原霽回頭,對着身後茫然的觀禮群眾和已經準備與自己一同出發的兄弟們,露出一個有些慵懶的笑——

“沒事兒。我自己動手,比別人動吉利!”

卻也有人試圖阻攔原霽。

例如愕然的原家長輩——

“混賬!七郎,你要成親!你會誤了自己的婚宴!”

關家小娘子待嫁,正是在原家為他們安排好的院落等着的。他們這處院落,與新郎官所在的不過隔一道院門。

原霽那邊風火離去,引起了新嫁娘這邊的慌亂。

關玉林正在憂傷女兒即將出嫁。雖然裴象先安慰他說也許過兩年,萱萱就會和離回到自己身邊……但是,出嫁的女兒,願意回頭的,太少了。

冷不丁各類謠言八卦傳過來,七嘴八舌之後,傳成了“原小七郎要逃婚”“小七郎不肯娶咱們小娘子”。

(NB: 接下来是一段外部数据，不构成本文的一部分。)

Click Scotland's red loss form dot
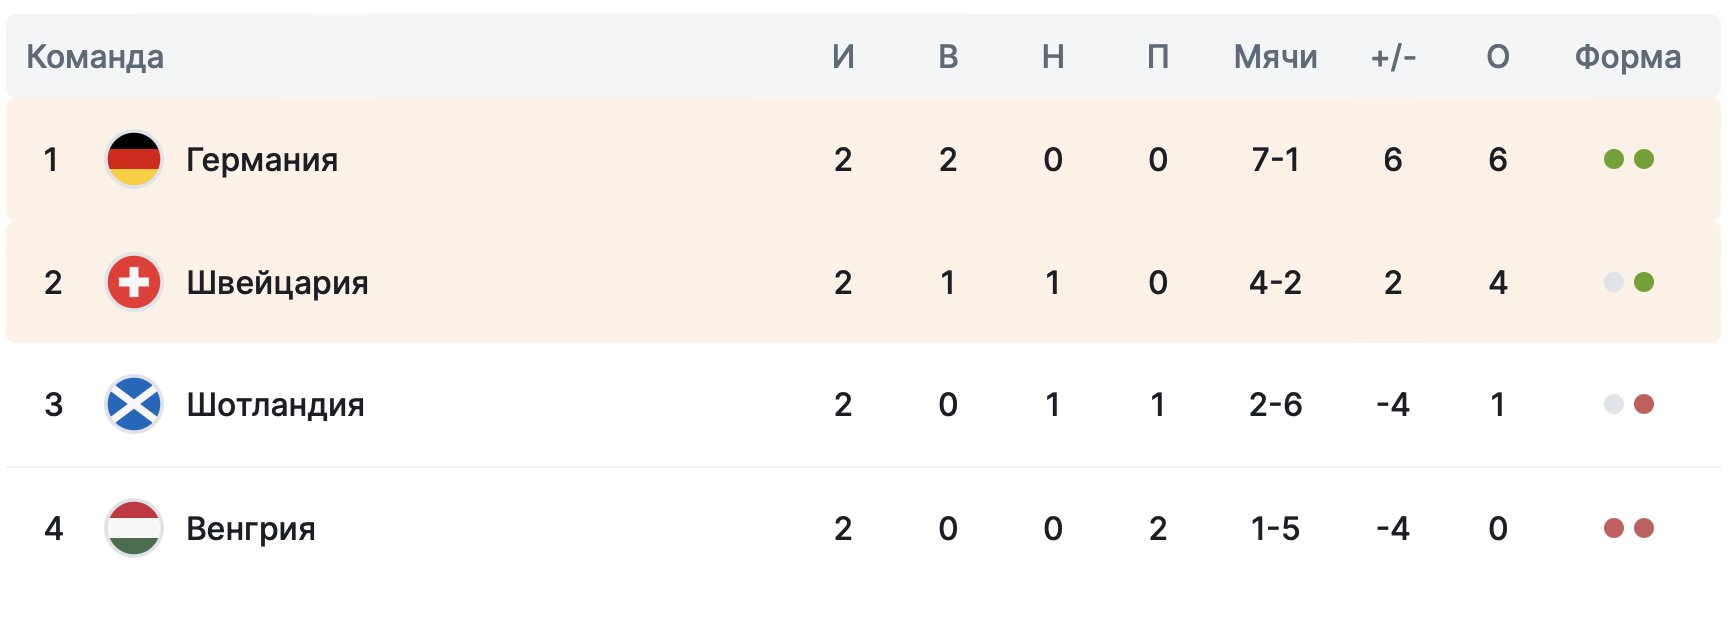 1644,404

關玉林登時火冒三丈,大聲在外呵斥,要衝去隔壁院子問個清楚。他們在外面吵架時,關幼萱握着卻扇、提着繁重新婚紅裙立在屋門口。

關幼萱聽了半天,迷惘:“少青哥要逃婚,不娶我了?”

眾人回頭,一愣之下,紛紛目光閃爍地安撫小娘子:“也許有誤會……小娘子先回去……小娘子!”

發上玉釵搖曳,額前碧玉華勝招搖,關幼萱手中緊緊抓着卻扇,衣緋如火,向隔壁院落跑去。

身後一疊聲:“小娘子,不可,不可!

“哪有新嫁娘主動出門的!”

“少青哥哥!”

向晚時分,原霽和眾兒郎正要踏出月洞門,聽到喚聲,他回頭。

這一眼短暫又漫長。

身着紅嫁衣的關幼萱跑向他,氣喘吁吁,雙靨淺紅。晚風托着她的腰身,幽葉俏魂,百看不厭。何止原霽,所有兒郎們回頭看時,都屏住了呼吸。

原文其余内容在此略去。